While on his side, he began to vomit blood onto the floor as if he were a firehose blasting a blaze.
"My chest started getting really warm and sticky and that's when I realized blood was coming out of my nose and ears, too," he said. "If I had been in my back, I would have drowned in my own blood."
Soon, though, his bed was filling with blood and spilling onto the floor.
"That's when I realized blood was coming out of my rectum, too," he said.
"I was bleeding out."
He said he went into shock and lost consciousness.
The hospital contacted Becky, who had gone home to get some sleep, and she called Bob's son, Scott, a former WSU basketball player himself, who lives in Washington Township.
"The doctor in charge of the floor pulled Scott aside and told him, 'Look I don't mean to scare you, but in my ER rotations I've seen guys come in who are kind of in your dad's situation. He's like a multiple gunshot victim.
"And they don't survive."
Grote's family had dealt with serious liver disease issues before: An aunt had died and Bob's brother, Mike — the standout point guard on Wright State's NCAA Division II national championship team in 1983, who has a different variation of the disease — underwent a successful liver transplant a year ago at the University of Cincinnati Medical Center.

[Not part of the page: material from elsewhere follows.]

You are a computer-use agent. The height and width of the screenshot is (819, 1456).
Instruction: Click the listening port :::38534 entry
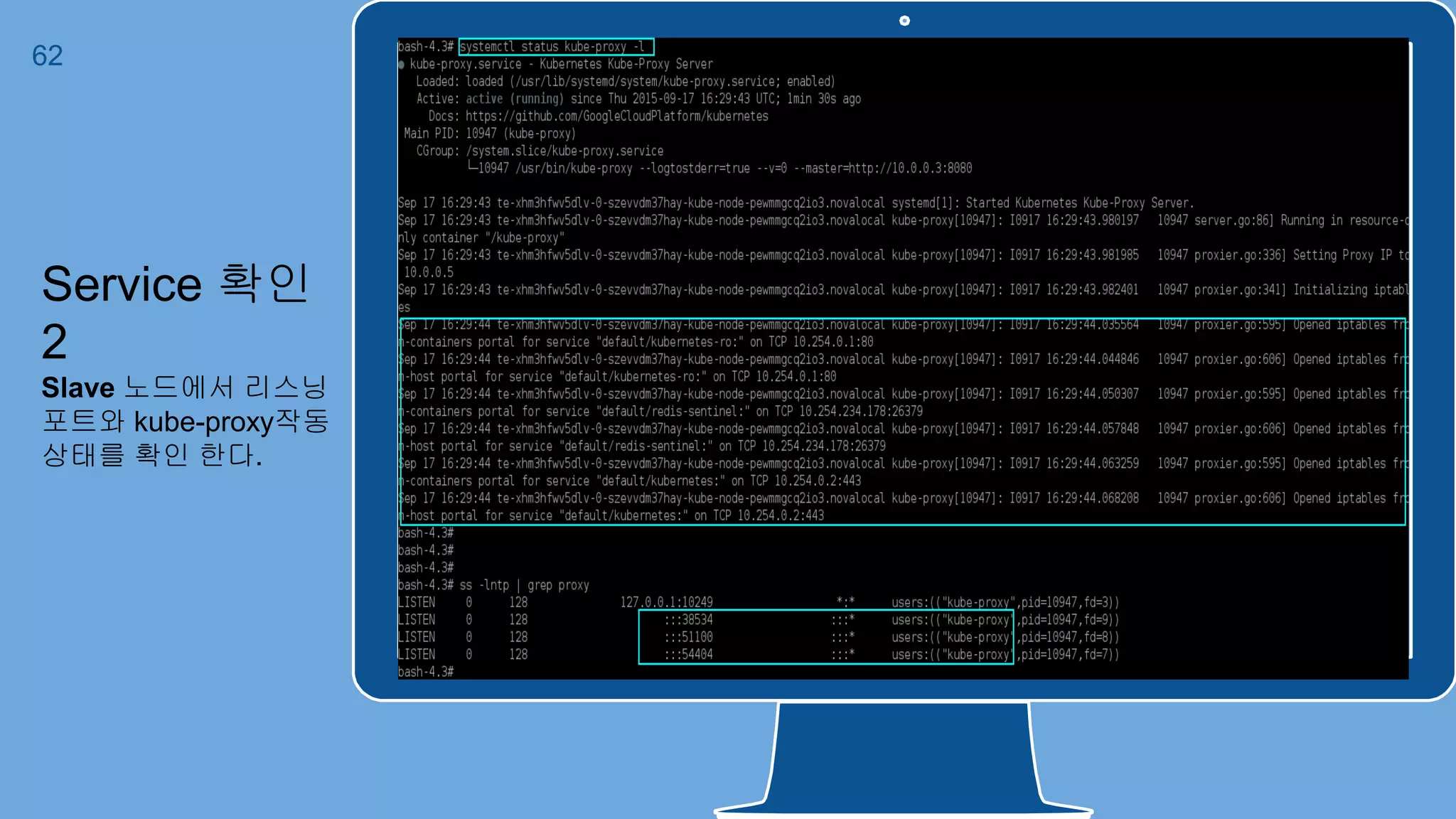pos(688,620)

Bob's situation though took everybody by surprise.
Doctors would discover varices — abnormally dilated veins — had "exploded" (Grote's word) in his stomach, which filled with blood.
It was suggested Grote be given last rites.
In hopes of saving his life, Dr. Richard McKenzie came in and, in a three-hour surgery under adverse conditions caused by the continuing blood flow and other bodily matter, he inserted a shunt that diverted some of the blood out of the liver.
That didn't stop all the bleeding and at night Grote's bed was heated because his core body temperature had dropped so low from the lack of blood.
Doctors drilled a hole in his tibia so they could pump blood back into his body faster. Soon he had gone through 31 units of blood, which is almost equivalent to the blood in the bodies of four people.
Grote's daughter Lindsay rushed in from Philadelphia and his brothers Mike and Steve, who had played basketball at Michigan, were there, too.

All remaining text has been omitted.